Tanner calls this sort of "strong imaging" the imaging of "participation," and, per the title of her book, Christ is our key to understanding here. Christ reflects the image of God not through some human trait or characteristic pushed to the heights. Christ isn't super-smart or super-strong. Christ is, rather, the image of God through participation. "I and the Father are one," Jesus says. Jesus says the Father lives in him and works through him. And in this humanly participation in the life of God Christ shows us how human nature can strongly reflect the image of God.

Summarizing, human nature can reflect the image of God in a strong sense by "showing off the light of the divine image itself...by glowing with a light that remains another's."

And beyond a merely passive reflection, Tanner goes on to argue that the divine image remolds, remakes, and reshapes human nature. In this we see another contrast between creation theology and soteriology: 
All creatures can do something like this showing off or shining back the divine glory given to them. Even now creatures can glorify God, glow with a kind of divine penumbra by pointing to, and in that sense making manifest, the goodness of the God who made them. The wonders of the world speak of the wonders of God...

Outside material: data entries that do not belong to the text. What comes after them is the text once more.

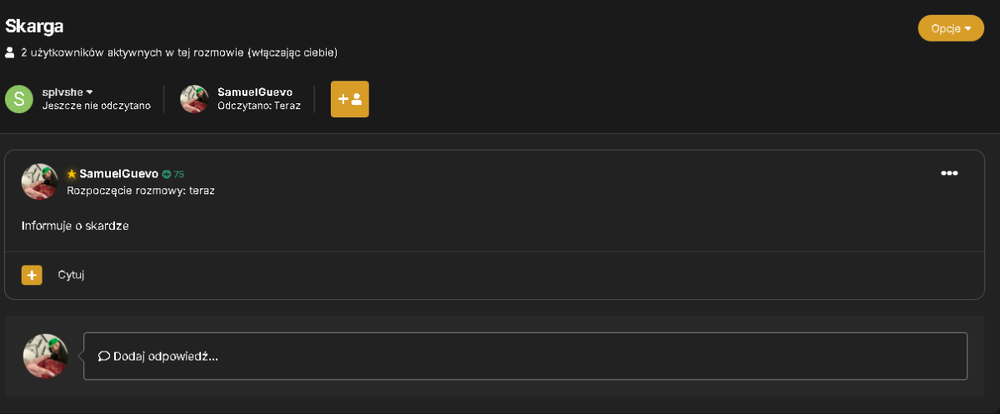1000x414 pixels.
Task: Click the Skarga conversation title
Action: pos(34,26)
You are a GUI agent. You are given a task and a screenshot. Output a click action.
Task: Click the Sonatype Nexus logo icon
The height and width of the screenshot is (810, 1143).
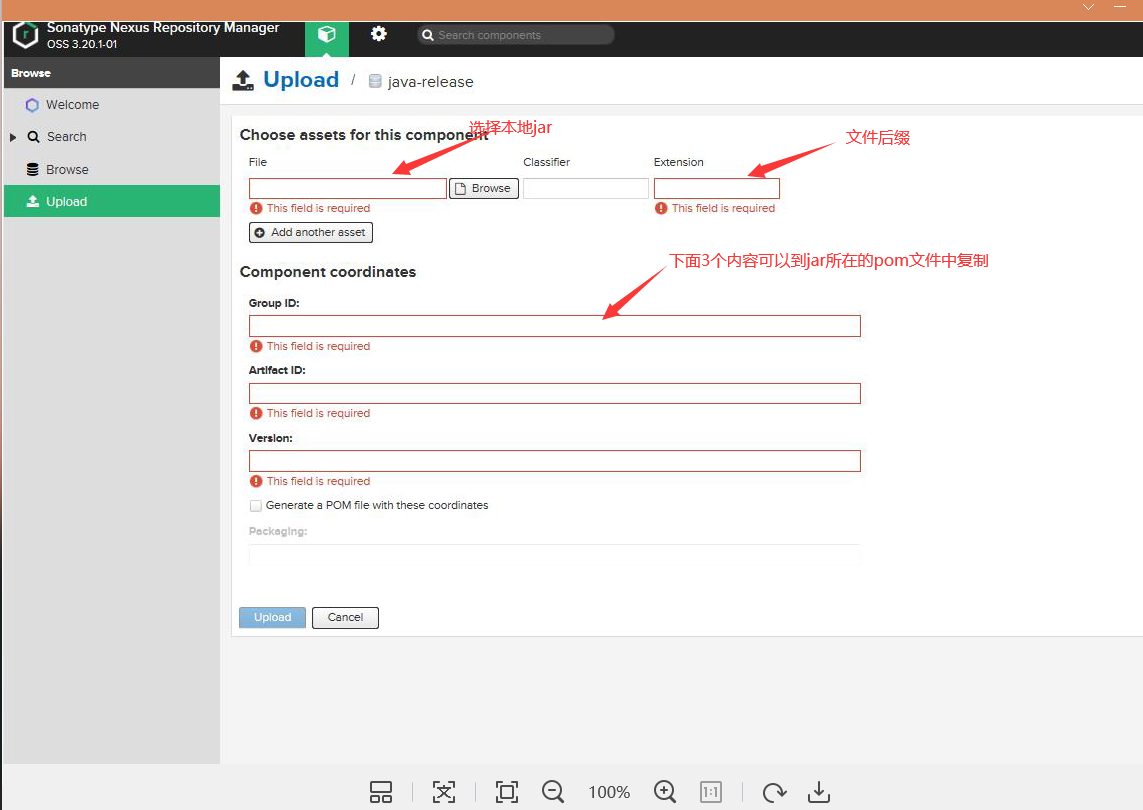pyautogui.click(x=24, y=35)
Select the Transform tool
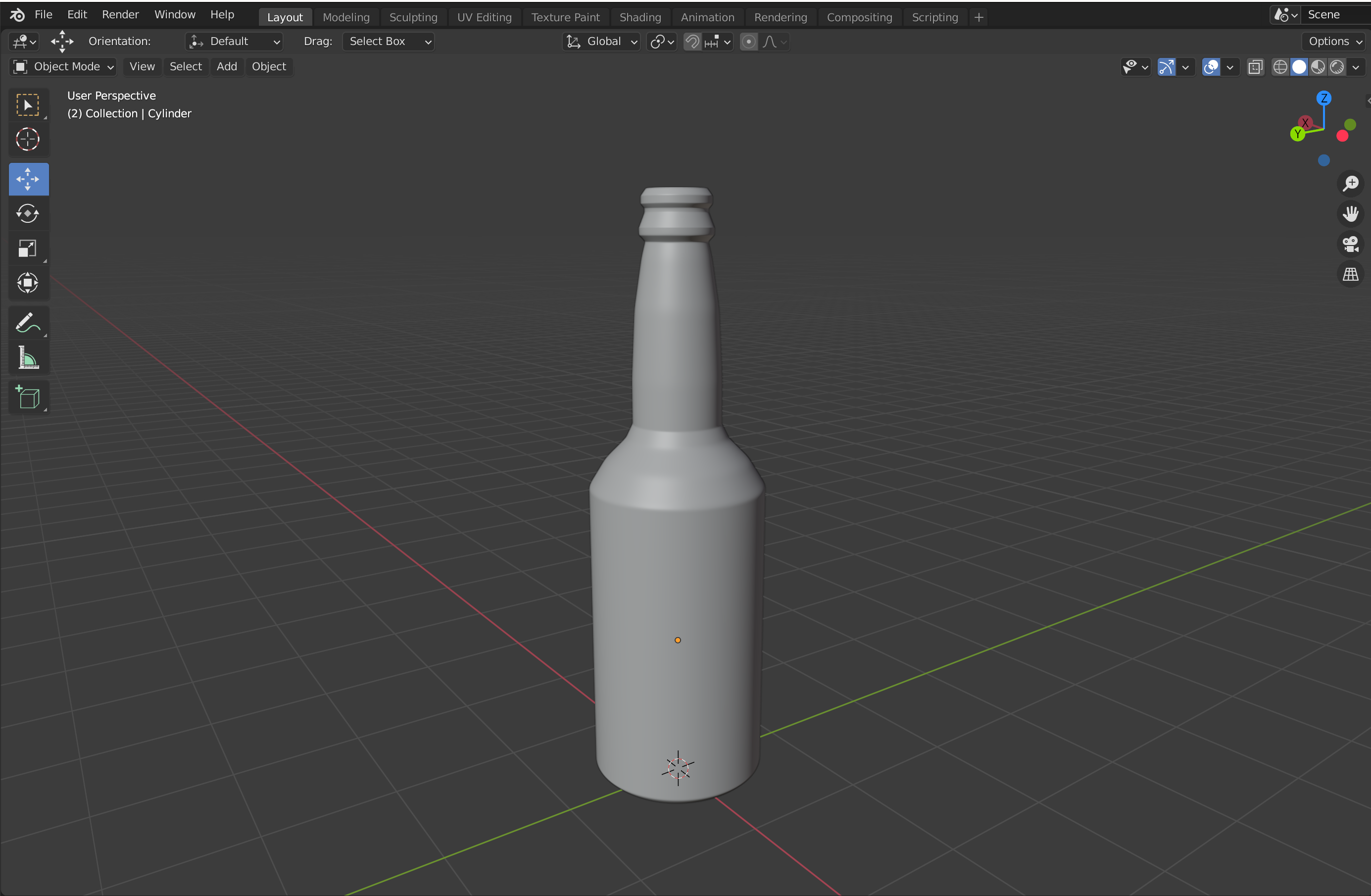 coord(28,283)
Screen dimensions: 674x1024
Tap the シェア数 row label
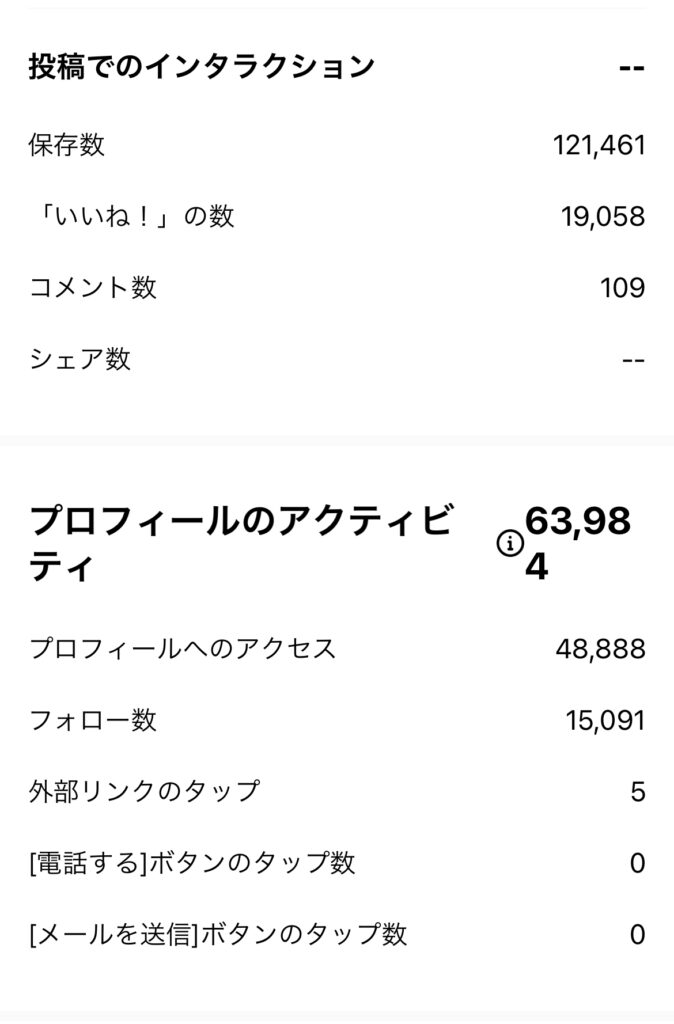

What remains unusual about human beings--and what therefore makes them the image of God as other creatures are not--is that the character or identity of human life is remolded in the process. Humans do not simply reflect the image of God. In doing so something happens to human life itself. Its very own character is altered or transformed for the better. Humanity takes on, in short, its own perfect shape by being reworked through attachment to the divine image.

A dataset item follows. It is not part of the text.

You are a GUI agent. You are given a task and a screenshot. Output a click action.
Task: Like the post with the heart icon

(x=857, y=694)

By way of this attachment, its very human character becomes an image of God in a stronger fashion than before, beyond anything possible simply by participating in God as a creature...[H]uman nature becomes, so to speak, imprinted with the character of the divine seal itself by way of the impression that the very presence of the divine image makes upon it.
In light of the topic of this series, we can see in all this how Tanner is working to balance the tensions of grace, arguing for locations of both continuity and discontinuity. As for creation theology, all of creation glows with a divine penumbra. The wonders of the world speak to the wonders of God.

And yet, there is a "stronger imaging" available, beyond the "weaker imaging" of creation. This stronger imagining is soteriological, where human nature receives grace as a gift that is alien to it, an ontological participation in God's very life. Such a participation reshapes and remakes human nature, elevating it ways that go beyond mere creaturely potentiality. We cannot, solely with creaturely effort, bridge the gap to God. But God can elevate human nature and bring us into ontological communion. 

Now, to say this again, I'm not here judging Tanner's contrast between "weak" and "strong" imaging of God. Some theologians, for example, would object to Tanner's description of grace as being "alien." This goes to the debate regarding if humans have a natural desire for God. We'll revisit that issue in the next post. For today, however, I offer Tanner's contrast between weak and strong imaging to give a concrete example of how theologians attempt to balance grace across their creation theology and soteriology, noting locations of continuity and discontinuity.